Ukraine leader visits U.S. as Washington announces additional aid for his nation
Ukrainian President Volodymyr Zelensky was expected to visit the United States on Wednesday, during which he will meet with U.S. President Joe Biden and then address a joint session of Congress, a senior U.S. official said.
Zelensky's trip was so carefully arranged that even though it was reported by multiple U.S. media outlets earlier on Tuesday, it was said to still have the potential of failing to materialize at the last minute due to heightened security concerns — until a senior administration official formally made the announcement at a news conference with reporters.
During what will be his first overseas trip since the conflict between Ukraine and Russia broke out in late February, the Ukrainian leader will have "an extended sit-down" with Biden at the White House, a meeting with key members of the U.S. national security team and Cabinet-level officials, and then the opportunity to meet with reporters at a news conference, according to the official.
Coinciding with the occasion of Zelensky's visit, Biden was expected to approve a new tranche of security assistance for Ukraine worth nearly $2 billion on Wednesday.
Included in that package is a Patriot surface-to-air missile system that U.S. media have speculated for quite some time that the Biden administration is prepared to send to Ukraine.
The official said the U.S. will train Ukrainian soldiers on how to use the Patriot battery "in a third country", which "will take some time".
Kremlin spokesman Dmitry Peskov said on Wednesday that new weapons deliveries would lead to an "aggravation of the conflict" and do not "bode well for Ukraine".
He added that Moscow does not expect Ukraine to change its stance on peace talks — including refusing to negotiate while Putin is in power — during the visit.
Zelensky will also head to Capitol Hill to deliver a speech at a joint session of Congress on Wednesday.
Also on Wednesday, Russian President Vladimir Putin was scheduled to meet his top military officials to assess the results of the special military operation so far and set goals for next year.
A senior U.S. official said on Tuesday that the Russian leadership has conflicting views on whether to launch a winter offensive in Ukraine, Agence France-Presse reported.
Putin has publicly called for his top military brass to present him with "short- and medium-term "plans on how to proceed with the special military operation.
"Certainly, there are some who, I think, would want to pursue offensives in Ukraine. There are others who have real questions about the capacity for Russia to actually do that," the U.S. official said on condition of anonymity.

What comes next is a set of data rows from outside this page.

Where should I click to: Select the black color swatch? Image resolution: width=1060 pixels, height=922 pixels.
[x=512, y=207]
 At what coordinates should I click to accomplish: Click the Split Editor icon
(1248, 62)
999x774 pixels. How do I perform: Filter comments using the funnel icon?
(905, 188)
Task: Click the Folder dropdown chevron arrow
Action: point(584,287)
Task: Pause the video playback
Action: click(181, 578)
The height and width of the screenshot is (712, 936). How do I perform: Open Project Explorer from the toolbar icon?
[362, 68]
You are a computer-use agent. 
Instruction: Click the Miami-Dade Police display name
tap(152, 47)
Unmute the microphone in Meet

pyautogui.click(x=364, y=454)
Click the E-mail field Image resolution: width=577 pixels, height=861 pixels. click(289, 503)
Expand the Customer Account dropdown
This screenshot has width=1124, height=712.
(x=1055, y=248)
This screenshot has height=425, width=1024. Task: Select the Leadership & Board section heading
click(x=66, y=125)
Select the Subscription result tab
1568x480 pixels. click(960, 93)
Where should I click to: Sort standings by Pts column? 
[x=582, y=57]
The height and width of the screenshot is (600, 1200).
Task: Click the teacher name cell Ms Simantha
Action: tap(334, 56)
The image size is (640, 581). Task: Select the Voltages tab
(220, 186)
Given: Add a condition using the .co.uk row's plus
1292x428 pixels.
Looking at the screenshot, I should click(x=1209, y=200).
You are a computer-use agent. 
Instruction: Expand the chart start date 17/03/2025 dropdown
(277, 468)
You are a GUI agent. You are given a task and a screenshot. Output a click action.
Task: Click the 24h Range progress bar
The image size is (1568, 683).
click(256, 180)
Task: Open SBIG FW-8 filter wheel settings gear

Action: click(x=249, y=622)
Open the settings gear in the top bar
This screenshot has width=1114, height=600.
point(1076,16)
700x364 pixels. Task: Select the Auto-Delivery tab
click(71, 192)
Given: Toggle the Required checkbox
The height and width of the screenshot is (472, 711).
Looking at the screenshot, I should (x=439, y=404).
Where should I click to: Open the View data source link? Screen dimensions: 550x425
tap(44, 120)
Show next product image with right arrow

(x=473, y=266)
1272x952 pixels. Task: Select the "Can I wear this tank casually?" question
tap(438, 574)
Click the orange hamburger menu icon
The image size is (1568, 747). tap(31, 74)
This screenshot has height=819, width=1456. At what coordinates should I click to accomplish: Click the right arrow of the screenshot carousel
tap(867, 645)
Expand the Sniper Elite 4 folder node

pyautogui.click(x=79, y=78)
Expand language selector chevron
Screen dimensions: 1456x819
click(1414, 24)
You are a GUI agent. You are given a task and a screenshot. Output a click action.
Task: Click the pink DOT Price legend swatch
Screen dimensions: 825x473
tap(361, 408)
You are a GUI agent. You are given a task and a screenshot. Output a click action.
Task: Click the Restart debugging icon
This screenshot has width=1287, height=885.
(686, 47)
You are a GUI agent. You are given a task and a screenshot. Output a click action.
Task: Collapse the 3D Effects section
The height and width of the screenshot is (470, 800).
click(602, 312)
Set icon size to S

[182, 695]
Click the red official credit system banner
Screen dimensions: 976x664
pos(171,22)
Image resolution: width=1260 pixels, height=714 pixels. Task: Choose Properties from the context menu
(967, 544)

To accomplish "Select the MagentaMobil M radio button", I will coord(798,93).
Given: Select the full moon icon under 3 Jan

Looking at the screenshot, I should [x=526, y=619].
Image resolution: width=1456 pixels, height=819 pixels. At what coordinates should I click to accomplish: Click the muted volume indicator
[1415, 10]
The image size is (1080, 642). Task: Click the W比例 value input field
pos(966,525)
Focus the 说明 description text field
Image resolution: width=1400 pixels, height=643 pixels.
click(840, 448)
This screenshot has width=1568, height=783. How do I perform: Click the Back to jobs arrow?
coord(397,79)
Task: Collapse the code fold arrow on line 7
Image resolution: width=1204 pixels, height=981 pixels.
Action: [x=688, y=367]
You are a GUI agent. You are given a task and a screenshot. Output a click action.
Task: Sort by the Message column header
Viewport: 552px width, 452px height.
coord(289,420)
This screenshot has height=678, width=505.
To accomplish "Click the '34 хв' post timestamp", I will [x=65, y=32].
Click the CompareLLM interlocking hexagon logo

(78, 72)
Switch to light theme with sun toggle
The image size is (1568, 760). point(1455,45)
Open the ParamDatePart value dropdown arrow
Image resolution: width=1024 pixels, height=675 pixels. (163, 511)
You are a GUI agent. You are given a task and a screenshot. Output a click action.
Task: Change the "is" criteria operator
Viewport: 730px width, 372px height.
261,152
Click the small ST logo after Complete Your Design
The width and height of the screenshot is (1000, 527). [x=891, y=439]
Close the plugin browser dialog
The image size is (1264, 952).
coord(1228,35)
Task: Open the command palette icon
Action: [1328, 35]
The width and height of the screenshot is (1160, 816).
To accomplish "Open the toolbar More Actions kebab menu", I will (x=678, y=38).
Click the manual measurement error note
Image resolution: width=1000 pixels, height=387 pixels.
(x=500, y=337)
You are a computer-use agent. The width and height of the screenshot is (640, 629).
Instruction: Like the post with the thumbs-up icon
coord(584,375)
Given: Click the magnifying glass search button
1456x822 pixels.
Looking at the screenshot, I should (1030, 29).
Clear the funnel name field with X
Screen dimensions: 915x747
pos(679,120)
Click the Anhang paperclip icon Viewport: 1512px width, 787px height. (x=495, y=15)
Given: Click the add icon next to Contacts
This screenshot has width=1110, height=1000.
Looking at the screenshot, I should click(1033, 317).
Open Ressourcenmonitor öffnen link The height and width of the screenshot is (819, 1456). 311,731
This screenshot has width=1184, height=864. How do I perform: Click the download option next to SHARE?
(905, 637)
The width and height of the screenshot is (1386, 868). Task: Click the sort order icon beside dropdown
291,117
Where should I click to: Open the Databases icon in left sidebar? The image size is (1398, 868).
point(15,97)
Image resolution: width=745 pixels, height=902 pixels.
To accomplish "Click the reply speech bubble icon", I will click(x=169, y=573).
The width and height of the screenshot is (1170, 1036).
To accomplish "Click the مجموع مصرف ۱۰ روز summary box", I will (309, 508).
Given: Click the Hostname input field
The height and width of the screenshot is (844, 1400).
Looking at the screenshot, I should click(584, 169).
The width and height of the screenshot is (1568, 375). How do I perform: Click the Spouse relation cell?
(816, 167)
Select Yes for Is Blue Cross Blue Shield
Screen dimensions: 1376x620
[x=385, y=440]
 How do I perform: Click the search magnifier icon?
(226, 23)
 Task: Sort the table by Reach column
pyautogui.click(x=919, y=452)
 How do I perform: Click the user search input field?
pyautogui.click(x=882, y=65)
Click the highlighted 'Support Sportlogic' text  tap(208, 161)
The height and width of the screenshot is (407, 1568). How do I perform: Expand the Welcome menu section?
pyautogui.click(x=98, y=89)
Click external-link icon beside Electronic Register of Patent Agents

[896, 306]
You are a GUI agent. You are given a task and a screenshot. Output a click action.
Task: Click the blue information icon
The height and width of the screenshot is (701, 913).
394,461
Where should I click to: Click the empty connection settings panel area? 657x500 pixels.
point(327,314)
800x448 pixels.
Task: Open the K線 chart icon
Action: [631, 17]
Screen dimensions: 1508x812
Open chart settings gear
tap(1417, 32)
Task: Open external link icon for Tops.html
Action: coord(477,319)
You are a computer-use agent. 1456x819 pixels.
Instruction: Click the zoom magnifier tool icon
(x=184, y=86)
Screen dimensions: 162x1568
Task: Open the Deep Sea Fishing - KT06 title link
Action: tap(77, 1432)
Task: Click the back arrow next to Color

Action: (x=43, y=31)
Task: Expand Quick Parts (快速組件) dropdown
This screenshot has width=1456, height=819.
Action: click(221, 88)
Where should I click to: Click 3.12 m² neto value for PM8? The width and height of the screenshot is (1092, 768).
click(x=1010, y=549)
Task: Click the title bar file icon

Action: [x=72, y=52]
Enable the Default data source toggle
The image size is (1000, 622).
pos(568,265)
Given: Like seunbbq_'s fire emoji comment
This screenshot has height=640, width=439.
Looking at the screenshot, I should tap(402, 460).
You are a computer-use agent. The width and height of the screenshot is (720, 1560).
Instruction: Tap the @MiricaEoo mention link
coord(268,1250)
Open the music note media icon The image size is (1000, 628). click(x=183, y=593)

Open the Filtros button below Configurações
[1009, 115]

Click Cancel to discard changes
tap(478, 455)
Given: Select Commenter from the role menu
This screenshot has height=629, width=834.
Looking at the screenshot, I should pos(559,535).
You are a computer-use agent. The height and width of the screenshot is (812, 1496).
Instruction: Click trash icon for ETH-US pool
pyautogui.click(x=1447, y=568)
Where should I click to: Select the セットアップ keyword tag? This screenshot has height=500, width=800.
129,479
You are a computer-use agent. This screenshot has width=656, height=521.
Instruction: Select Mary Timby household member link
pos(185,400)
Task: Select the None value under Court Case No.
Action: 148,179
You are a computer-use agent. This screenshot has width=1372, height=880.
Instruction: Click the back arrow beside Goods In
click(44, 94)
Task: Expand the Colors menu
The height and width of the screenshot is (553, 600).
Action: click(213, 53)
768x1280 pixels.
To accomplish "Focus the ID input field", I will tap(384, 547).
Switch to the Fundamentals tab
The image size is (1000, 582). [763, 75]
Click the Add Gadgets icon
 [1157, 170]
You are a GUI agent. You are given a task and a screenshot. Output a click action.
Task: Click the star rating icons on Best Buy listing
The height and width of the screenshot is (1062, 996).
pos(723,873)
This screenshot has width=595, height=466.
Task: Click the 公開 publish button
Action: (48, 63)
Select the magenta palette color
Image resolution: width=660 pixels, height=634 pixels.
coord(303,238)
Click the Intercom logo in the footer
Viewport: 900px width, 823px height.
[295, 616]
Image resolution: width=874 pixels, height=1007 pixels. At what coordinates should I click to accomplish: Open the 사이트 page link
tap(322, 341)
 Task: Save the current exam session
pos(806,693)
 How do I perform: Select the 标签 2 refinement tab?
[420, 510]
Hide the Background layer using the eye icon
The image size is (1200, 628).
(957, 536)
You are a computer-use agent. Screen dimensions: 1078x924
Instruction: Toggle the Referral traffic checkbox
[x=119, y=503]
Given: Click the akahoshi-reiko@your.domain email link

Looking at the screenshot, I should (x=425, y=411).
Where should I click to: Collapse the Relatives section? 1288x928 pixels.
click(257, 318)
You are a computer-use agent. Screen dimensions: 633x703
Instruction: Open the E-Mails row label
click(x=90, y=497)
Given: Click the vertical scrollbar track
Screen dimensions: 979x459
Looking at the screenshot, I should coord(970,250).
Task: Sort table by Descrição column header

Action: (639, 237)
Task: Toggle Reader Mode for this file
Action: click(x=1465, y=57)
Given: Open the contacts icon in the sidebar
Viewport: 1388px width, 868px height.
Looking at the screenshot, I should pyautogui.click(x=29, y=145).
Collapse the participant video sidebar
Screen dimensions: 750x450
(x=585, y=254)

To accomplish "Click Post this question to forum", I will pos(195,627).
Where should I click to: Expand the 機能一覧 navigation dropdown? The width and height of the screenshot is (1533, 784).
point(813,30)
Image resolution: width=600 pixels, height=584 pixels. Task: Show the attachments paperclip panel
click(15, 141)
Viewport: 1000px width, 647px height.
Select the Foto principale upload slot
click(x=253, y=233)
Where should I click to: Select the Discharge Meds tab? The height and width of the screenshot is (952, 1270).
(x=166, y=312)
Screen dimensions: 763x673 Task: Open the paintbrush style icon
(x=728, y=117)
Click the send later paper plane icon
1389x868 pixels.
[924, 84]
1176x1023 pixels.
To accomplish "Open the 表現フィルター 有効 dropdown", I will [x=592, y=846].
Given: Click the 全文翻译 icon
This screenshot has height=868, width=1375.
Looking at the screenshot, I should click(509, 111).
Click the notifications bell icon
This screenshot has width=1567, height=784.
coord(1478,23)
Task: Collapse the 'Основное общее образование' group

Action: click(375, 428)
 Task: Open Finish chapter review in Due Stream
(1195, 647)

On Oct 5, Putin signed laws to formalize the accession of Donetsk, Lugansk, Zaporizhzhia and Kherson as federal subjects of Russia.
Putin said on Tuesday that the situation in the four areas was proving "extremely difficult".
The Russian leader made a visit to Belarus on Monday, stoking worries in Western media that Russian forces could open a new attack from the north.
The RIA Novosti news agency quoted Peskov as saying such reports were "groundless" and "stupid".